Why we moved our rendering service off a box and onto Modal
Our product lets people build presentations and then download them as PowerPoint or PDF files. That download button is deceptively expensive. To get an export that actually looks like what the user sees on screen, we don’t try to re-implement the layout in some file-generation library. We render the real thing in a real browser, headless Chrome, and read the finished layout back out. It is the only way we’ve found to keep the exported file faithful to the live editor.
For a long time that browser lived in a single always-on service sitting next to our backend. A request came in, the service spun up a headless browser, loaded the deck, waited for everything to settle, extracted the layout, and handed it back. It worked fine for a good while, and then it started not to.
The problem was the shape of the load, not the code
Export traffic is bursty. Nobody exports a deck at a gentle, predictable rate. People build for an hour and then export three times in two minutes because the first one had a typo. A whole classroom or a whole team hits the button inside the same few seconds. Then nothing for a while.
A single long-running box is the wrong fit for that shape, and you end up paying for it at both ends. When it’s quiet you’re paying for a machine with a lot of memory to sit there doing nothing, because headless Chrome is memory-hungry and you have to provision for the peak. When it’s busy, every concurrent export is fighting the same box for the same CPU and RAM, so renders slow down together. And if one deck does something pathological and crashes the browser, it doesn’t just fail that one export, it takes the shared browser down and everyone else’s export goes with it.
That last bit is what actually hurt. We had a component that was, by design, a single point of failure for every download in the product, and headless browsers crash. A memory spike, or a Chromium quirk on one weird slide, and the blast radius was everybody.

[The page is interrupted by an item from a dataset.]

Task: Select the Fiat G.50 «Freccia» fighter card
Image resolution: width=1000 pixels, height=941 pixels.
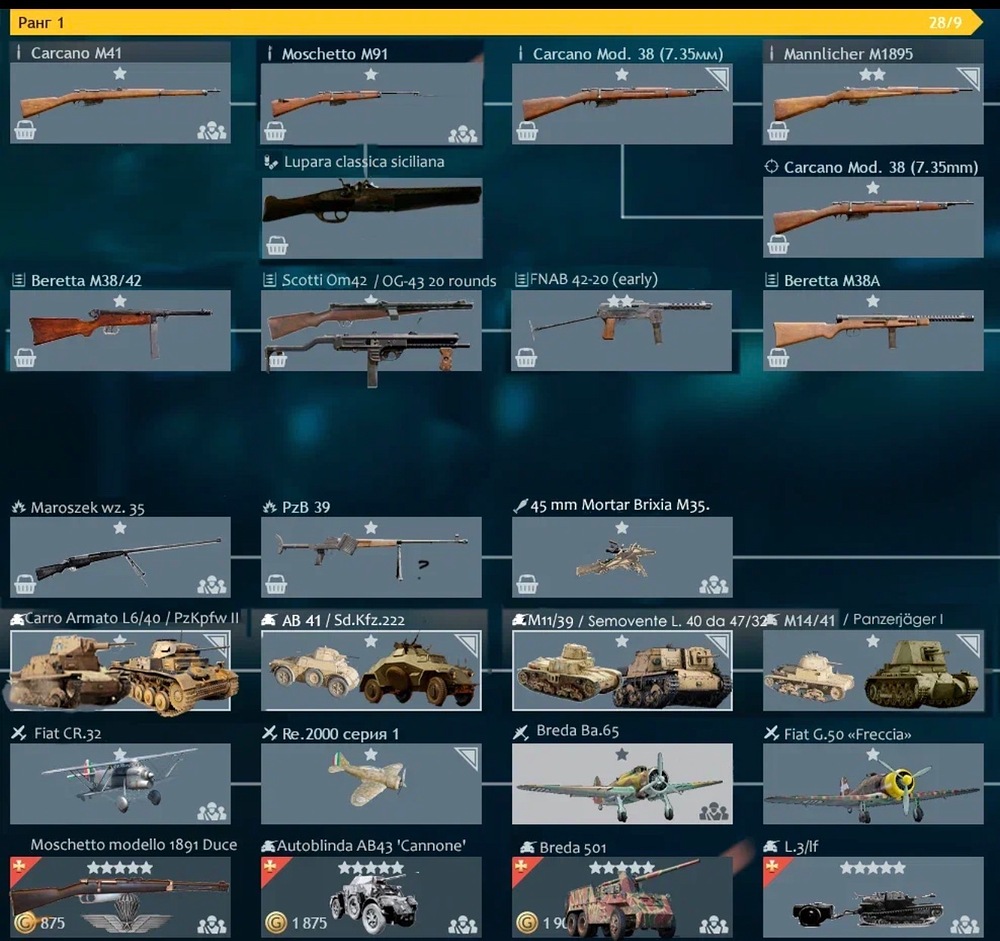Action: coord(873,783)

We could have thrown a bigger box at it, or run a pool of them behind a queue with autoscaling rules to maintain. But that’s a fair amount of standing infrastructure and ongoing tuning for a problem that is really just: this workload is spiky, and each export is independent of the others. That combination is what serverless is good at.
What we actually wanted
Writing the requirements down made the decision straightforward. We wanted:
- Isolation per export. One deck’s bad render should never be able to touch another user’s export. Each job gets its own browser in its own sandbox.
- Scale to zero. When nobody is exporting, we want to be paying for nothing, not for a smaller idle box.
- Fan out on bursts. When ten exports land at once, ten things should run at once, instead of ten things queued behind one box.
- Keep the browser out of the backend. Our API server shouldn’t be babysitting Chromium. Its job should be to take a request, kick off the work, and hand back a link.
That’s a serverless container workload with a heavy, browser-shaped runtime. We went with Modal because it does this without making us hand-roll the container orchestration. You describe the environment your code needs, including the browser and its system dependencies, and it gives you HTTP endpoints backed by containers that spin up per request and go away when they’re done.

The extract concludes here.